▸ **EXPLORE THE MATERIAL**:
[a] Copy from the forum thread about the biting rat the passage that starts with the words "# Ninja biting?" and stops after "problem with Blaise?".
[b] In the forum thread about the biting rat, which ear did Blaise bite on the second night?
[c] Pick up the forum thread about the biting rat right after its last sentence and keep writing.

# Ninja biting?



## DustyRat (Jul 9, 2012)

So two nigts ago I was sitting on the floor with my boys when Blaise ran up to my left shoulder and with no hesitation, bit my ear. It bled a fair bit. I grabbed him and scolded him and he ran off and hid briefly. He was soon back out playing as if nothing happened. Then last night, I was laying on my belly with my hoodie pulled up. The rats have always loved exploring me while I am lying down. Anyway, I no sooned lay down when Blaise scoots in and bites my right ear causing it to bleed. Now I am pissed! I have battle wounds on both ears now. WTH is the problem with Blaise?


----------



## Rat Daddy (Sep 25, 2011)

Most of the time I like to study and understand rat behavior... but sometimes I just stop it! And biting is one of those times. Sure afterwards I'll sit down and hypothesize what went wrong or what the rat was thinking... but that's after I address the behavior...

▸ **GIVEN INFORMATION**:
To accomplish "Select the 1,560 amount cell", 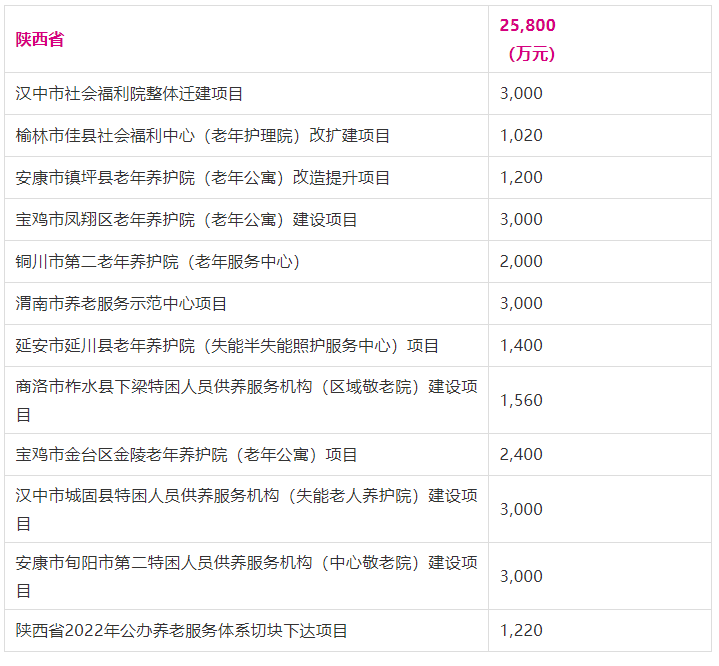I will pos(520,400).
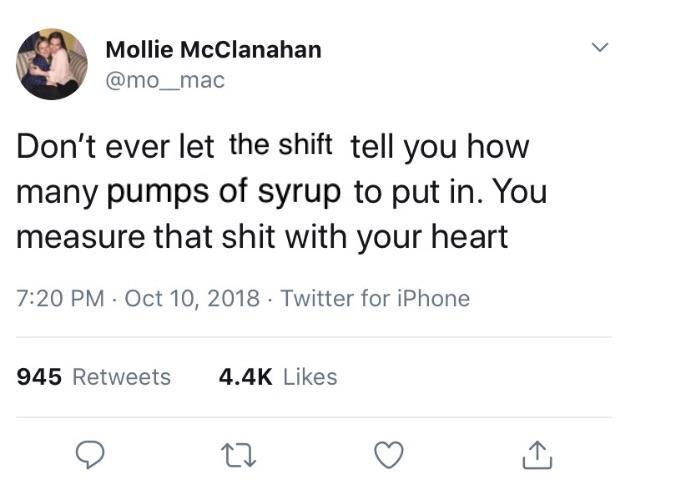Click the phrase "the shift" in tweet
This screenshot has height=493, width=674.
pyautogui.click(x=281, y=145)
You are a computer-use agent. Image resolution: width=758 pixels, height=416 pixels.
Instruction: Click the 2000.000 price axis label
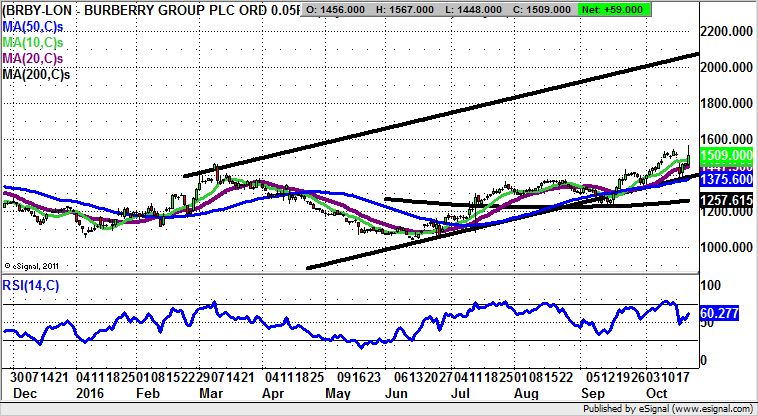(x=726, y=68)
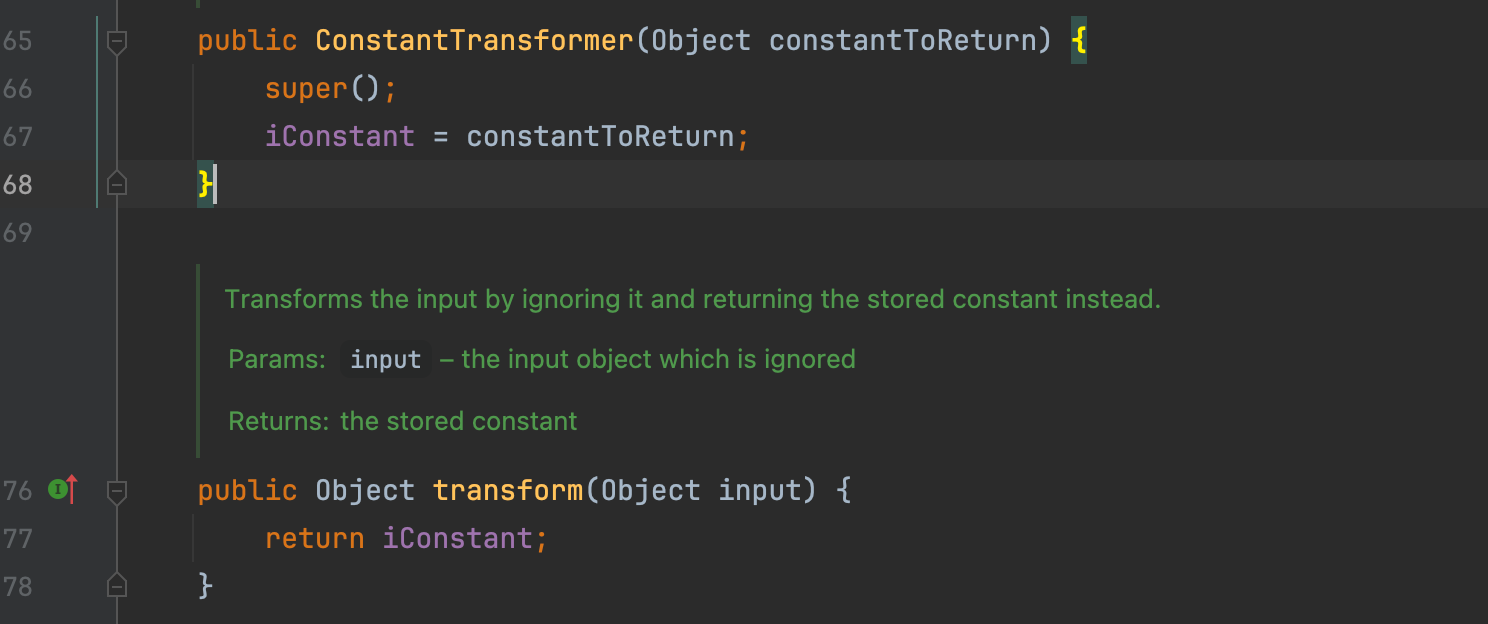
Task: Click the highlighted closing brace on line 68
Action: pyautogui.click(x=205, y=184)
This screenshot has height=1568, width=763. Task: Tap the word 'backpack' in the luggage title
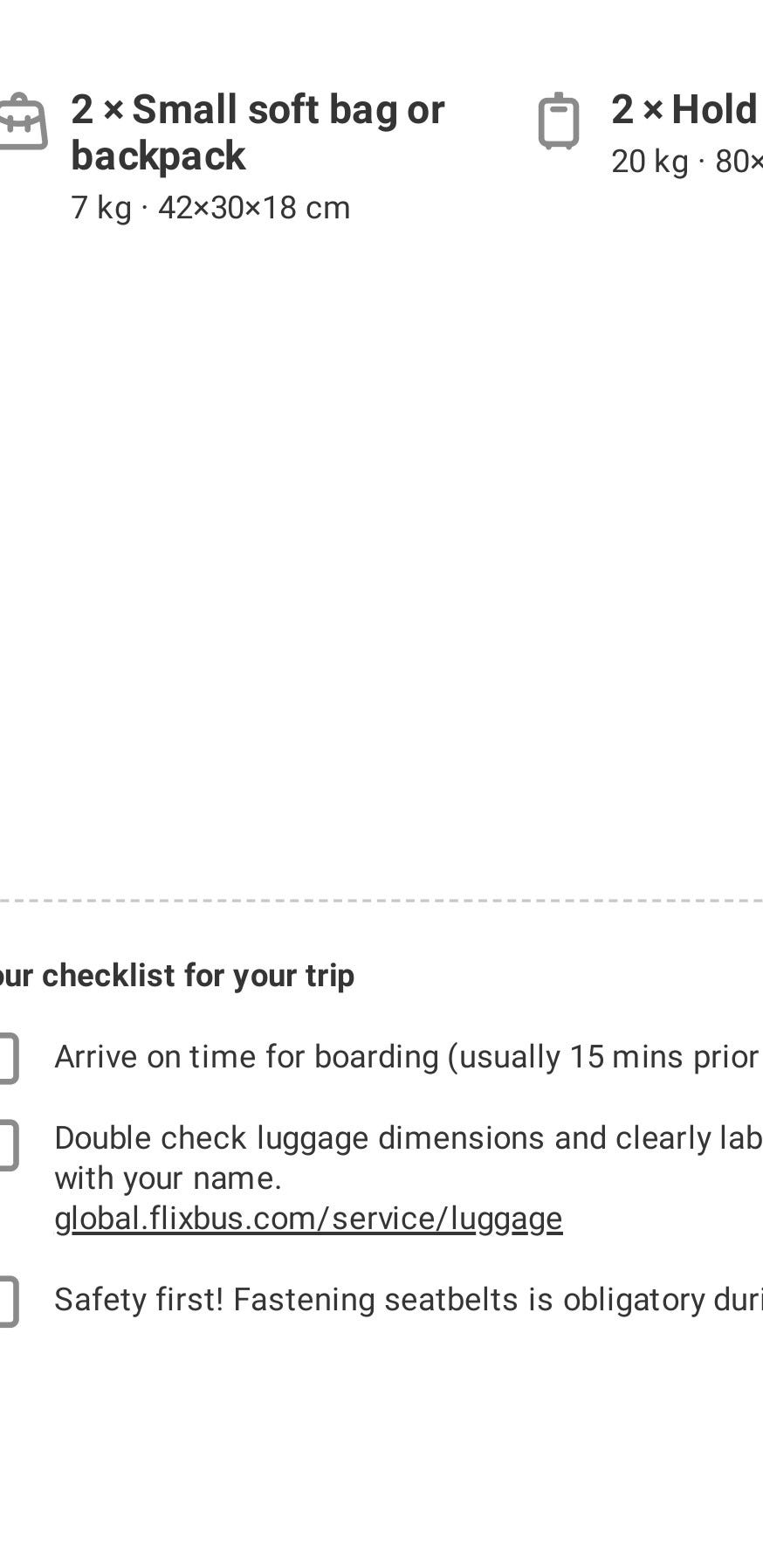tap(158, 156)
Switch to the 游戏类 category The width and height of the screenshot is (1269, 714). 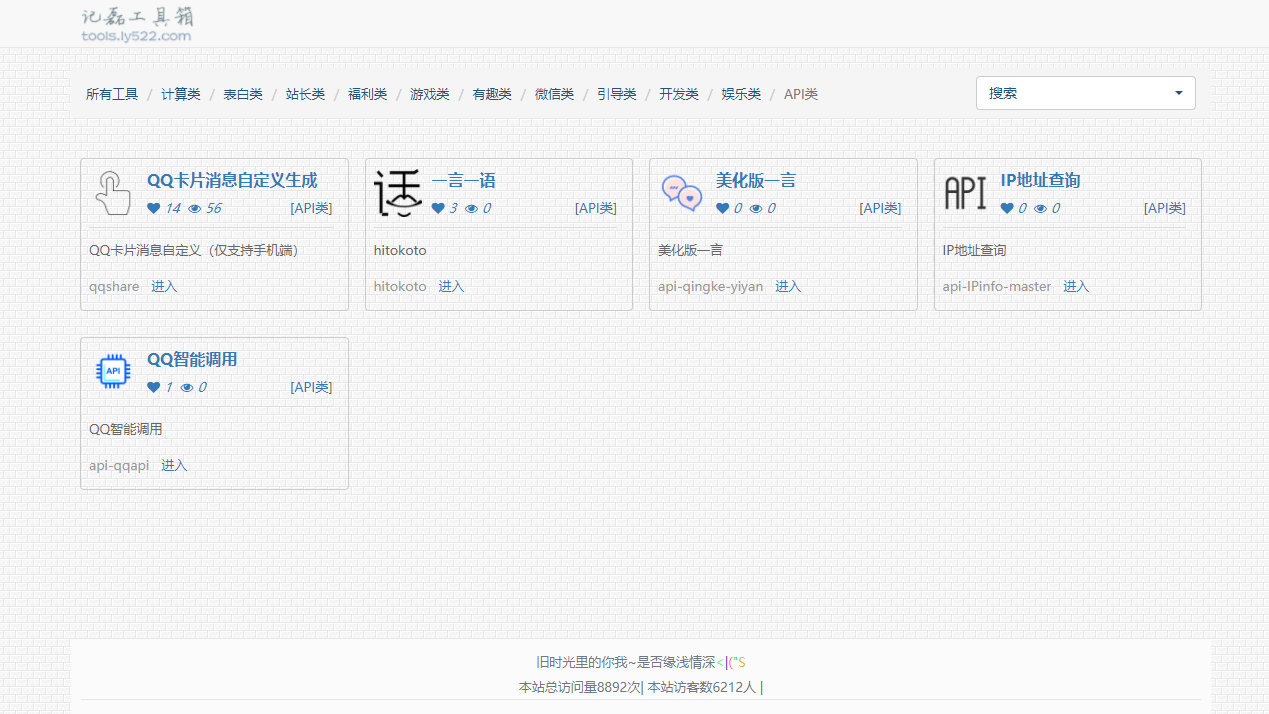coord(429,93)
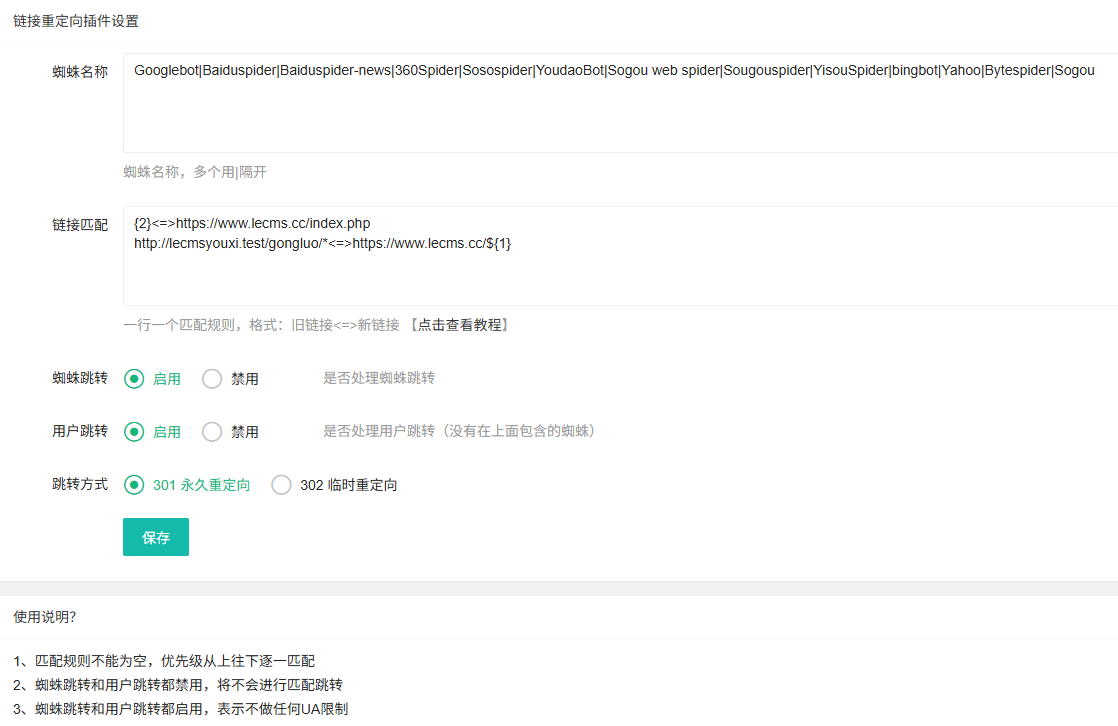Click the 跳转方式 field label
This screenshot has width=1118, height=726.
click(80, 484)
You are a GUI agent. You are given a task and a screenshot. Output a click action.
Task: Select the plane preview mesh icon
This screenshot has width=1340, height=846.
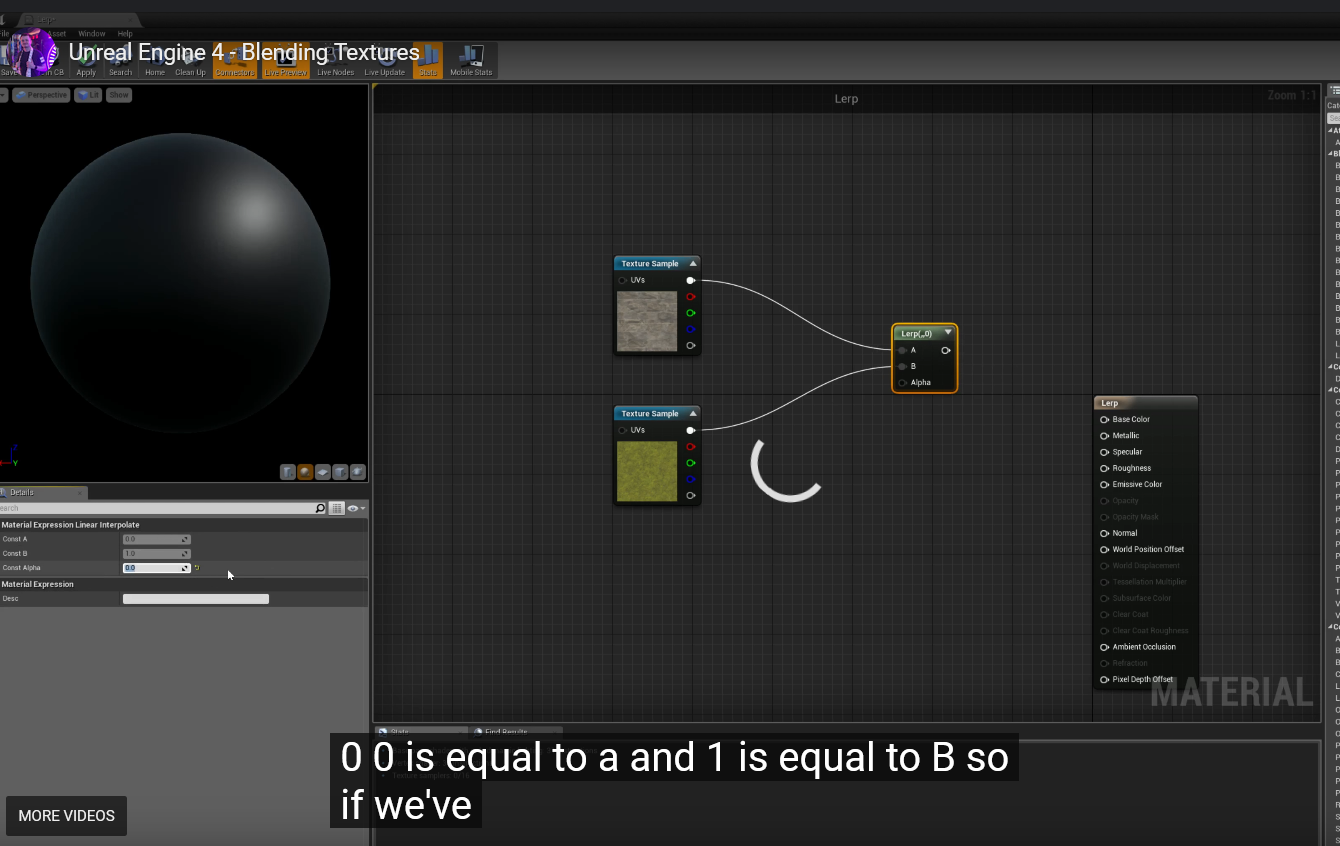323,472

▸ **PER-TASK OUTPUTS**:
[a]
# Ninja biting?



## DustyRat (Jul 9, 2012)

So two nigts ago I was sitting on the floor with my boys when Blaise ran up to my left shoulder and with no hesitation, bit my ear. It bled a fair bit. I grabbed him and scolded him and he ran off and hid briefly. He was soon back out playing as if nothing happened. Then last night, I was laying on my belly with my hoodie pulled up. The rats have always loved exploring me while I am lying down. Anyway, I no sooned lay down when Blaise scoots in and bites my right ear causing it to bleed. Now I am pissed! I have battle wounds on both ears now. WTH is the problem with Blaise?

[b] The right ear.

[c]
Some years ago my part wild girl was hanging out on my shoulder, when I picked up a white mouse... she spotted the tasty mouse in my hand and darted down my arm like Cloud after a snickers bar.... Tail flying in the breeze and all wild eyed and drooling... I turned my wrist to block her attack... and she bit me in the palm! I mean deep and she twisted to tear flesh... By reflex, I tossed her... and somewhere between hitting the far wall and sliding down to the floor, she understood that biting daddy is a really bad idea... she came right back to me and apologized. She was licking my ear as I was washing out the wound with iodine.... And she never bit me again....

Was she really that mad that I blocked her from killing that mouse? Was she thinking she was striking the mouse a killing bite, but I turned my hand too late? Was it some kind of instinctive behavior to fight for her kill? Who knows... it makes an for interesting discussion now, but at the time the biting was the issue and I stopped it... Yes it was unintentional, I really would not have tossed her if I had thought about it. It was a reflex, something I do when something bites down on my hand... but she got the message and it worked a treat.

I'm not promoting or advocating rat abuse... just making the point that sometimes you just need to address the problem directly and then figure out the madness behind the methods later.

Make yourself perfectly clear that biting is NOT allowed... NEVER and NOT EVER... Once your rat understands the rules you can resume your friendship.

Best luck.


----------



## DustyRat (Jul 9, 2012)

Thanks for the reply. He has not munched on me since....then again, I have not let him on my shoulder either. I am hoping for the best.


----------



## DustyRat (Jul 9, 2012)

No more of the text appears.